Canberra, 21 February 1975
CONFIDENTIAL
Portuguese Timor-UN Action
An Indonesian invasion of Portuguese Timor would be contrary to Article 2(3) and (4) of the Charter which provides that international disputes shall be settled by peaceful means and obliges members to refrain from the threat or use of force, against the territorial integrity or political independence of another State.
Portugal could be expected to call for an urgent meeting of the Security Council to consider the action required on the basis that the invasion would constitute a threat to international peace and security. We could expect a generally favourable reaction to [a] call for an early meeting.

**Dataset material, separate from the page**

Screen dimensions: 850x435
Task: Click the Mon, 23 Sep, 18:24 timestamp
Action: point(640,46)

Initially we would expect the members of the Security Council … to call for and seek to implement a ceasefire and the withdrawal of all foreign troops. Whether or not a ceasefire would be successful would depend largely on the military situation on the ground (whether or not the Indonesians had achieved a military position from which to bargain politically) and on the disposition of one or more of the major powers to become involved, either militarily or as a political sponsor of either side in the Security Council.

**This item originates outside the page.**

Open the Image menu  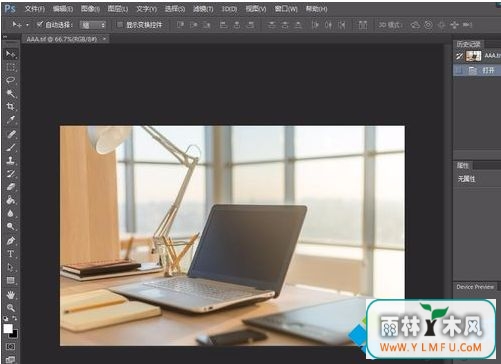point(90,9)
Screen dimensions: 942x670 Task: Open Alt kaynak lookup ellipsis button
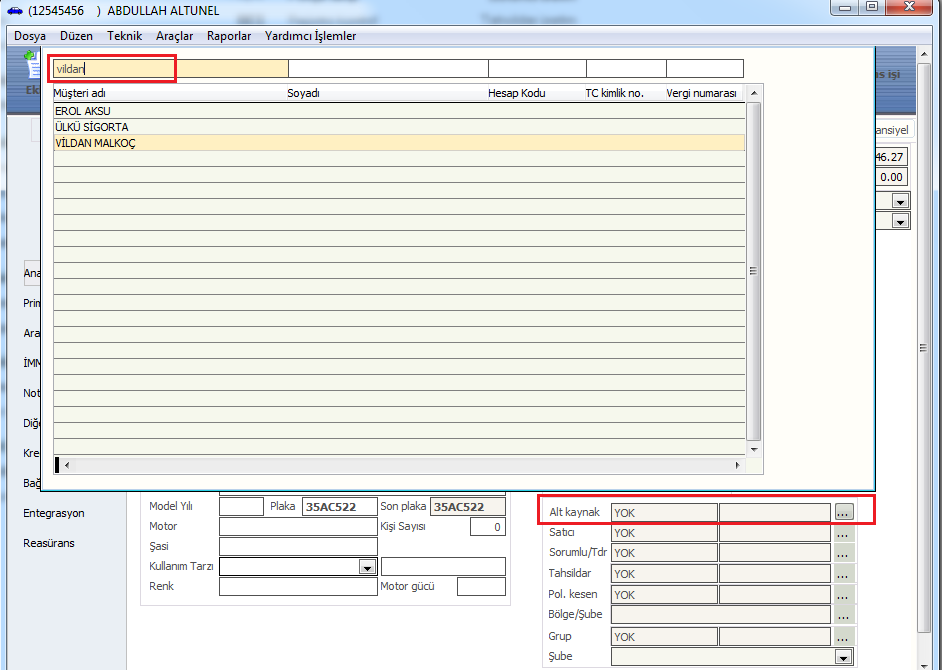[x=844, y=512]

We doubt that any of the Great Powers will be inclined to get directly involved although the United States will be sensitive about Congressional criticism of Indonesia and can be expected to act accordingly. It may be that China, as well as being critical of Indonesia, may seek to exploit Russian and United States discomfiture arising from their inability to find a solution to the problem.
If Indonesia does not succeed in securing a complete military take-over the Security Council may seek to interpose a peace-keeping/observer force, with the task of facilitating a cease-fire negotiation, military withdrawal, and an act of self-determination based on a plebiscite. The example of West Irian has certain similarities but also illustrates that UN action resulted in what could be scarcely called a satisfactory international act of self-determination which, in the end, left the Territory with Indonesia. The Indonesians may seek the same result but may find the Timorese and the Portuguese less accommodating than were the West Irianese and Dutch. Perhaps a better parallel might be that of Goa, which India took over by force in 1961. Apart from expressions of regret the international community took no action.

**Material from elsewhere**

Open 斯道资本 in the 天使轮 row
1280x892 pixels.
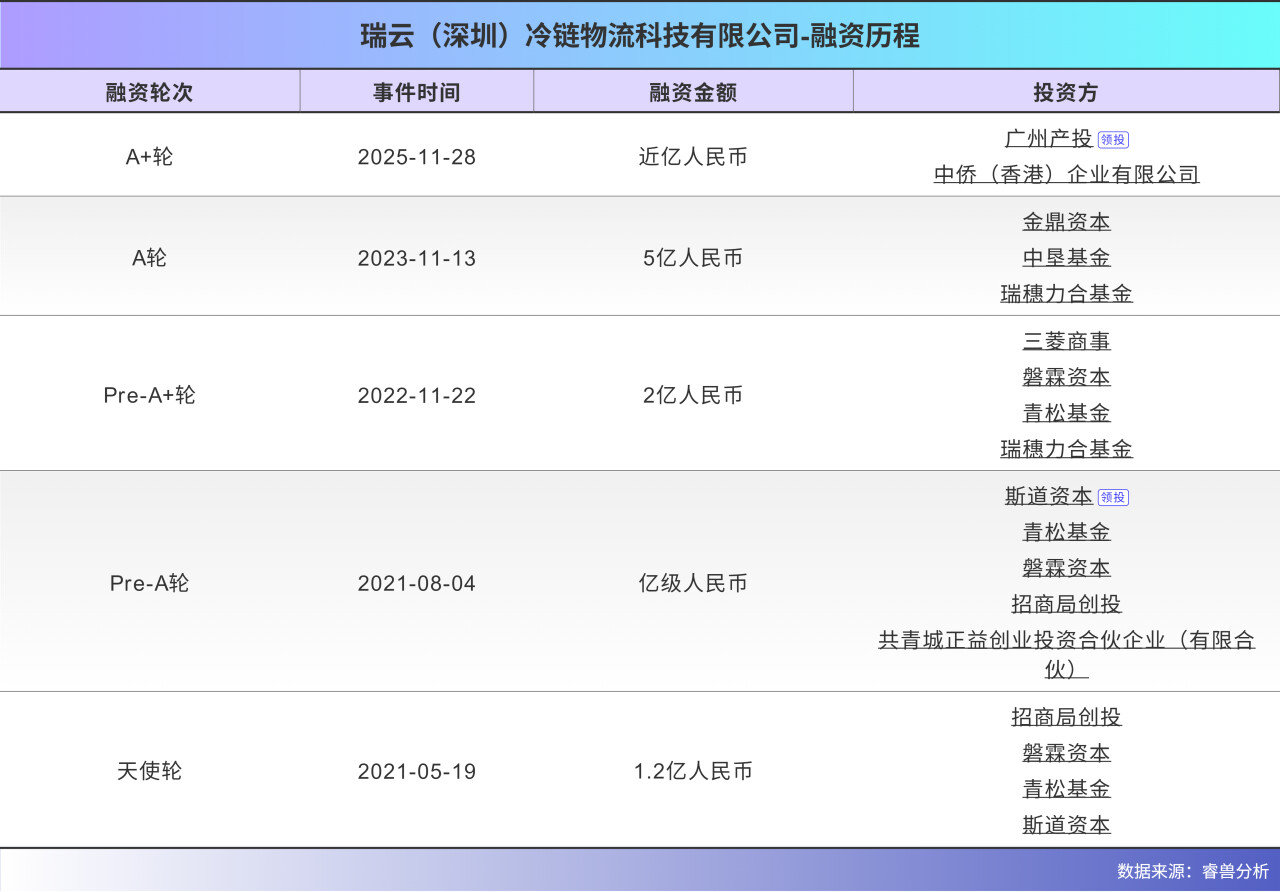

Australia, in view of its strong and frequently expressed support for the principles of the UN Charter, in particular of non-use of force, and in view of its consistent support in the UN for the principle of self-determination, would need to strongly support UN action and condemn Indonesian military action directed to a forcible takeover.
Having regard to the situation in Portuguese Timor and with West Irian and Cyprus as a guide it would seem to us likely that Indonesia would achieve its objectives in the short term of establishing a presence and probably, having regard to the military factors, a quick take-over of the capital and main communications points. In the long term the response of the local populace (and to a lesser extent international reactions) would determine the extent and ease with which Indonesian control was maintained. Even though Indonesian action would fall into the category of outright aggression we would doubt whether the Security Council would achieve any practical effect in the face of a determined Indonesia. That is not to say that the Security Council would not pass, without opposition, resolutions condemning Indonesia’s action in strong terms and calling for military cease-fire and withdrawal of forces. However it would seem to us unlikely that the Security Council would launch any Congo-type operation because the Communist countries would oppose any such direct intervention on principle and the USA (and others such as Australia) would be inhibited because of its support for the Suharto regime.
In the longer term the Security Council might seek to put greater pressure on the Indonesians by, for example, imposing economic sanctions (under Article 7 of the UN Charter) but again we think it unlikely that these would meet with much success. Such a call would put the Australian Government in an awkward position, and would highlight the impotence of the UN in a serious situation of this nature. We doubt that there would be much strong opposition to Indonesian action from the rest of the region although Japan which is a member of the Security Council might exert some pressure on Indonesia, at least to adopt face-saving devices. It is, however, unlikely to try any stronger tactics in the face of a determined and nationalist mood in Indonesia. Afro/Asian opinion in the UN is likely to be divided and irresolute.